# Daten aus Website auslesen



## Goldarm5 (14. Jan 2015)

Hi,

es geht um folgendes:

Ich würde gerne ein Programm in Java schreiben, dass Daten von einer Website ausliest und dann zur Weiterverarbeitung ersteinmal zwischenspeichert (Textdokument, Excel , ka.....).
Die Webseite von der ich die Daten gerne auslesen würde ist: Auctions - World of Warcraft Datenbank von buffed.de
Da ich was das angeht noch garkeine Erfahrung habe wollte ich daher erstmal fragen ob das überhaupt geht die Auktionsdaten auszulesen und wäre über Hilfe oder Tipps wo man sich das sonst gut anlernen könnte (Bücher, Websites, Tutorials...).
Schonmal Danke im Vorraus für alle Antworten.

MfG Phillip


----------



## Joose (14. Jan 2015)

Möglich ja, einfach mal nach "java read website" googeln 
Wenn die Seite eine entsprechende API anbietet die man ansprechen kann, wäre das sogar noch einfacher, dazu einfach mal den Betreiber der Seite ansprechen.
Ansonsten sind hier vielleicht noch rechtliche Sachen zu beachten: Darfst du diese Daten so einfach auslesen und weiterverarbeiten?


----------



## Goldarm5 (14. Jan 2015)

Also was das rechtliche angeht, soweit wie ich das durchgelesen habe solange man es nicht gewerblich verwendet. 
Bin mir zwar nicht ganz sicher, aber wenn ich das so google finde ich Lösungen um den "normalen" Text auszulesen, wenn ich das richtig verstanden habe. Was ich auslesen möchte sind die Auktionsdaten, die auf der genannten Website zu finden sind. Und diese stehen ja nicht einfach so auf der Seite, sondern passen sich ja immer den jeweiligen Suchkriterien an die man beim Auktionsfilter angibt.


----------



## Joose (14. Jan 2015)

Goldarm5 hat gesagt.:


> Also was das rechtliche angeht, soweit wie ich das durchgelesen habe solange man es nicht gewerblich verwendet.



War auch nur ein Hinweis 



Goldarm5 hat gesagt.:


> Bin mir zwar nicht ganz sicher, aber wenn ich das so google finde ich Lösungen um den "normalen" Text auszulesen, wenn ich das richtig verstanden habe.

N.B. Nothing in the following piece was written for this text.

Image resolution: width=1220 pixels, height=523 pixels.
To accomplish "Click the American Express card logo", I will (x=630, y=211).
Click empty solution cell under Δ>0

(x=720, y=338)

Mit den Beispielen von oben genannter Google Suche sollte es dir möglich sein den HTML Quellcode auszulesen und daraus kannst du dann die Auktionsdaten filtern.



> Was ich auslesen möchte sind die Auktionsdaten, die auf der genannten Website zu finden sind. Und diese stehen ja nicht einfach so auf der Seite, sondern passen sich ja immer den jeweiligen Suchkriterien an die man beim Auktionsfilter angibt.



Alle Daten auf einmal wirst du so nicht bekommen, dafür musst du eben schauen wegen einer API 
Eine kurze Suche nach "world of warcraft auction api" hat folgendes zum Vorschein gebracht: Auction House API - WoWWiki - Your guide to the World of Warcraft (oder http://blizzard.github.io/api-wow-docs/#id3683980)


----------



## Sogomn (14. Jan 2015)

Z.B. mit einer HttpURLConnection. Und dann parsen.


----------



## VictorRomeo (15. Jan 2015)

Oder guck dir mal dies an: HtmlUnit - Welcome to HtmlUnit wurde hier auch schon öfter genannt.



> HtmlUnit is a "GUI-Less browser for Java programs". It models HTML documents and provides an API that allows you to invoke pages, fill out forms, click links, etc... just like you do in your "normal" browser.
> 
> It has fairly good JavaScript support (which is constantly improving) and is able to work even with quite complex AJAX libraries, simulating either Firefox or Internet Explorer depending on the configuration you want to use.
> 
> It is typically used for testing purposes or to retrieve information from web sites.


----------



## Goldarm5 (23. Jan 2015)

Das einlesen klappt nun, danke für die Tipps 
Das sieht im ganzen bei mir dann so aus:
[Java]
public void DataDownload() throws MalformedURLException, IOException {
		String str = "";
		String[] strArray;
		URL url = new URL("http://eu.battle.net/auction-data/4f8a4ab0a2adb574a1c82d64d32c7bf4/auctions.json");
		InputStream in = url.openConnection().getInputStream();
		InputStreamReader isr = new InputStreamReader(in);
		BufferedReader br = new BufferedReader(isr);
		File file = new File("Textdatei/Textdatei.txt");
		FileWriter fw = new FileWriter(file);
		BufferedWriter bw = new BufferedWriter(fw);
		br.readLine();
		br.readLine();
		br.readLine();
		str = br.readLine();
		strArray = str.split("[^0-9]");
		in.close();
	}
[/Java]
Mit str.split("[^0-9]")wollte ich den String aufteilen, so dass nur die Zahlen überbleiben. Wenn ich mir das im Debugger aber angucke, ist das zurückgegebene Array viel zu groß (138 Einträge). Die Zahlen die ich eigentlich haben wollte sind zwar vorhanden, aber zwischen ihnen sind massenweise Einträge mit 0. Hab ich da bei der regular expression was falsch oder woher kommen die?

...Komme leider im Moment nicht so oft dazu was zu machen, da ich nur in der FH Internet hab und da gerade quasi Ferien sind bin ich nicht so oft da.


----------



## Joose (26. Jan 2015)

Du bekommst als Rückgabe wahrscheinlich ein JSON String .... verwende doch einen fertigen JSON Parser und schon hast du die einzelnen Elemente


----------